– Жуть, – согласился я, – хорошо, договорились. Но просудиться с твоим нынешним родителем вначале нам все же придется, иначе объявить торги ты не сможешь. Поняла?
–Угу.
– Кстати, а чем занимается твой от…, тьфу ты, родитель номер один?
– Он этот, как его там, священник. Знаешь таких?
Мои познания о религии укладывались в пару бородатых анекдотов и в воспоминания о школьных экскурсиях в последний действующий храм. Городские власти не сразу закрыли собор. Вначале рассовали старушек-прихожанок, слишком рьяно навещавших церковные службы, по домам для престарелых и умалишенных. Затем провели для порядка референдум. Само собой горожане единогласно согласились с тем, что музей истории борьбы сексуальных меньшинств за свои права должен быть размещен именно здесь.
И все же власти не пошли до конца – на свободе оставили нескольких священников, но только тех, кто согласился совершать обряды всех мировых религий. Далеко не все пошли на это – некоторые даже пытались судиться. Но их быстро отправили на лечение. А те, кто остались, прошли необходимые курсы и получили лицензии.

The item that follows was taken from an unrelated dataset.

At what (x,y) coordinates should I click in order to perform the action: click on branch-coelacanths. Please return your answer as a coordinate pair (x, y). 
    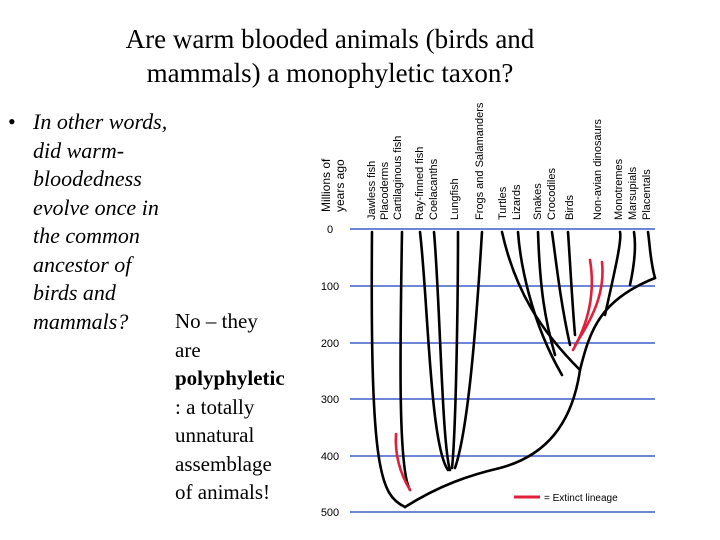
    Looking at the image, I should click on (442, 351).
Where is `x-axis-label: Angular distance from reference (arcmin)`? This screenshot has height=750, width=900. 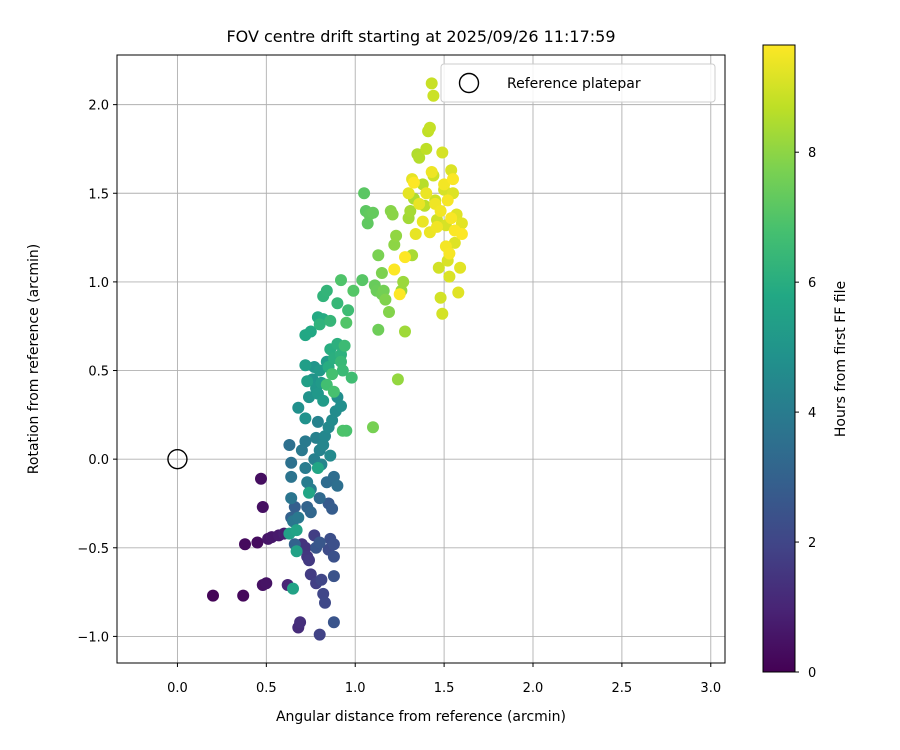 x-axis-label: Angular distance from reference (arcmin) is located at coordinates (421, 717).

Отец Ники был одним из таких священников. Собственно это был последний действующий священник в городе – слишком хлопотно, неприбыльно и опасно было это занятие. К тому же отец Ибрагим категорически отказывался венчать однополые пары ни по какому обряду. Только редкие заказы на обрезание да освящение новых винтокрылов позволяли сводить ему концы с концами.
Я долго звонил в дверь трейлера, щедро расписанного местной молодежью всевозможными ругательствами и рисунками, изображавшими радости плотской любви во всех ее ракурсах.

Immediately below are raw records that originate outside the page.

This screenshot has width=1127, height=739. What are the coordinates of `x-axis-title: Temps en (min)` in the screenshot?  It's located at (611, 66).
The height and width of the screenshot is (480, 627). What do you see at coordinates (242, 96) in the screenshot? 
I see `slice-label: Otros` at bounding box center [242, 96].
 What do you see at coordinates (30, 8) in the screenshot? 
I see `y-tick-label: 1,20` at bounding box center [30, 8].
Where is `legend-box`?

Дверь, наконец, открылась. На пороге стоял высокий сухощавый мужчина лет пятидесяти с окладистой седой бородкой. Его черные, глубоко посаженные глаза испытующе смотрели на меня.
– Слушаю тебя, сын мой.
Я аж крякнул от подобного нахальства.
– Простите, я вам не сын. Я вообще-то по делу.
Священник всплеснул руками.
– Это вы меня простите – я подумал, что вы пришли ко мне по вопросам веры. Прошу вас, проходите внутрь!

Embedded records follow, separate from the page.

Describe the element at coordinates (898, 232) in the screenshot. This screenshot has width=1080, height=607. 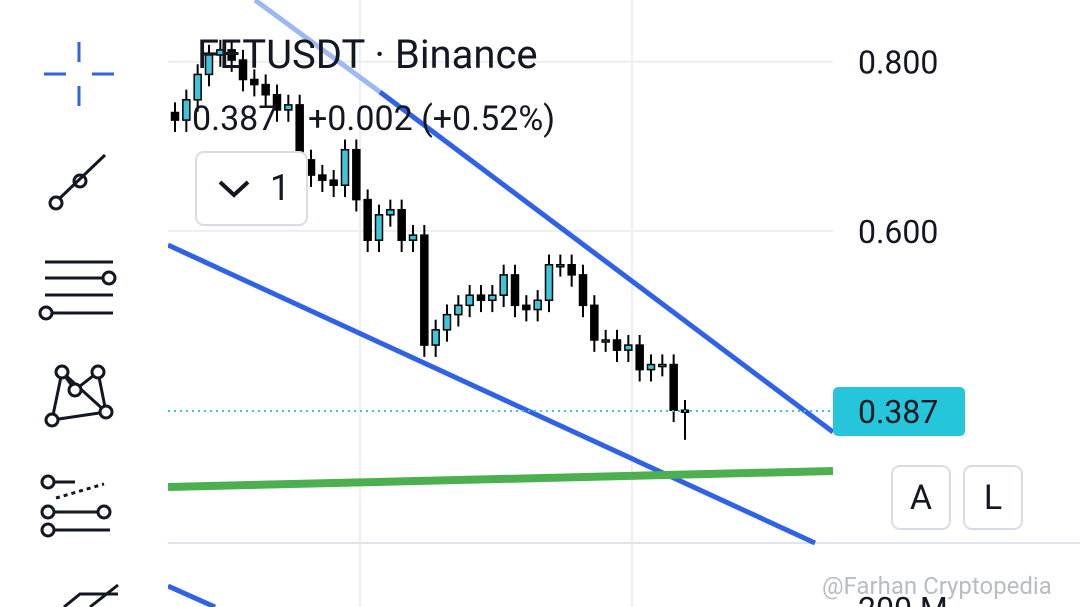
I see `y-tick-label: 0.600` at that location.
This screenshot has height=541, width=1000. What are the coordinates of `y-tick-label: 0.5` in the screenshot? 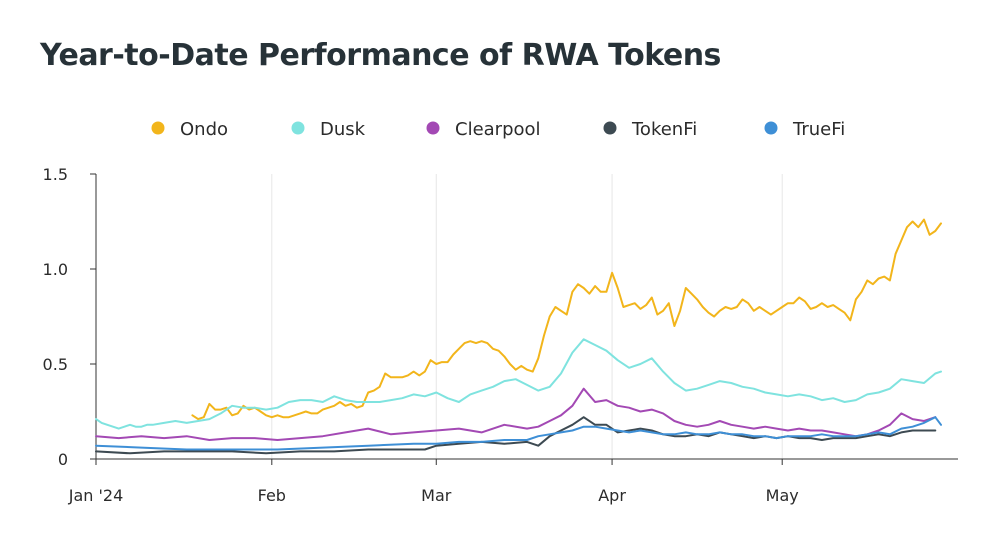 It's located at (56, 364).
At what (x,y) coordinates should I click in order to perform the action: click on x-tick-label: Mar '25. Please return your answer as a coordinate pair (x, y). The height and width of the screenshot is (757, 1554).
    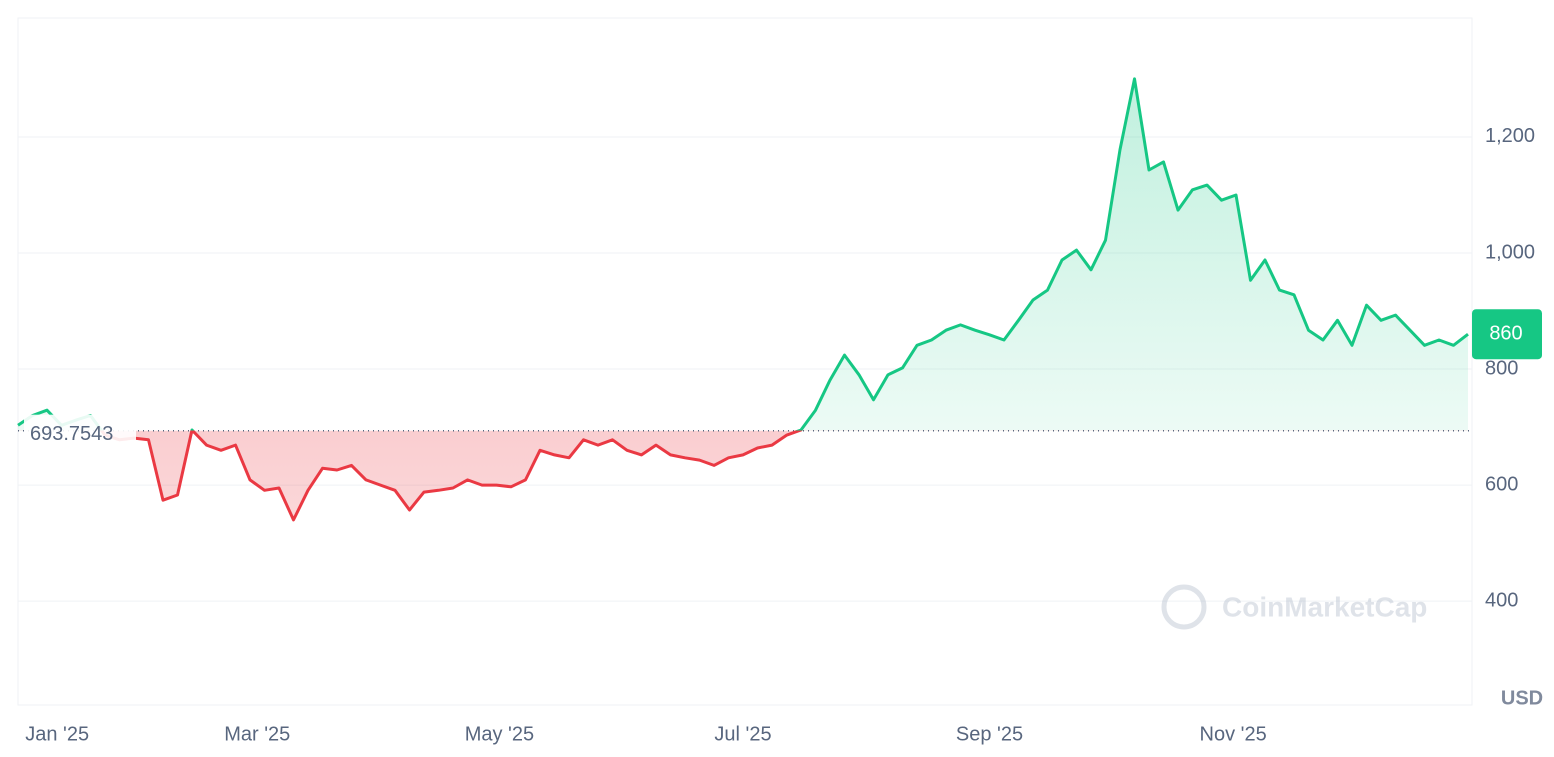
    Looking at the image, I should click on (257, 734).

Я прошел в дверной проем и оказался внутри довольно грязноватого вагончика. На стенах висели кресты, иконы, шамаили, изображения языческих божков с множеством рук.
– Итак, какое у вас ко мне дело?
– Вы родитель номер один Ники? Отец Ибрагим?
– Допустим. Господи, что она натворила на этот раз?
Я вытащил из портфеля повестку и протянул ее священнику. Тот, сощурив глаза, стал читать, шевеля беззвучно губами. Я незаметно включил скрытую камеру в очках, чтобы зафиксировать факт вручения.
– Господи, она же еще ребенок и не понимает, что пишет! А вы юристы и рады нажиться на горе. Разве не так? – вышагивал по вагончику священник.
– В том то и дело, что она ребенок, отец Ибрагим. Поэтому у меня к вам простое предложение – закончить дело полюбовно и разбежаться. Иначе…
– Что иначе? Я люблю свою дочь и не отдам его никому. Уходите!
– Хорошо, я уйду. О дате слушания дела вас известят.
Я встал и направился к двери.
– Послушайте, – услышал я сзади,– постойте, молодой человек!
Я обернулся. Священник близко подошел ко мне.
– У вас есть семья, дети?
– У меня абонемент в свинг-клубе.
– А в Бога вы верите?
– Я верю в Закон.
– Вы знаете, я тоже в ваши годы был атеистом. Да-да, причем радикальным, из тех, кто плясал в храмах и распиливал на части кресты.
Я поставил портфель на пол и выключил камеру в очках. Черт возьми, этот факт мог сыграть в пользу священника в суде как смягчающее вину обстоятельство. А если он раньше еще был геем, то вообще может отбиться от иска.
– Как же вы стали священником после такого?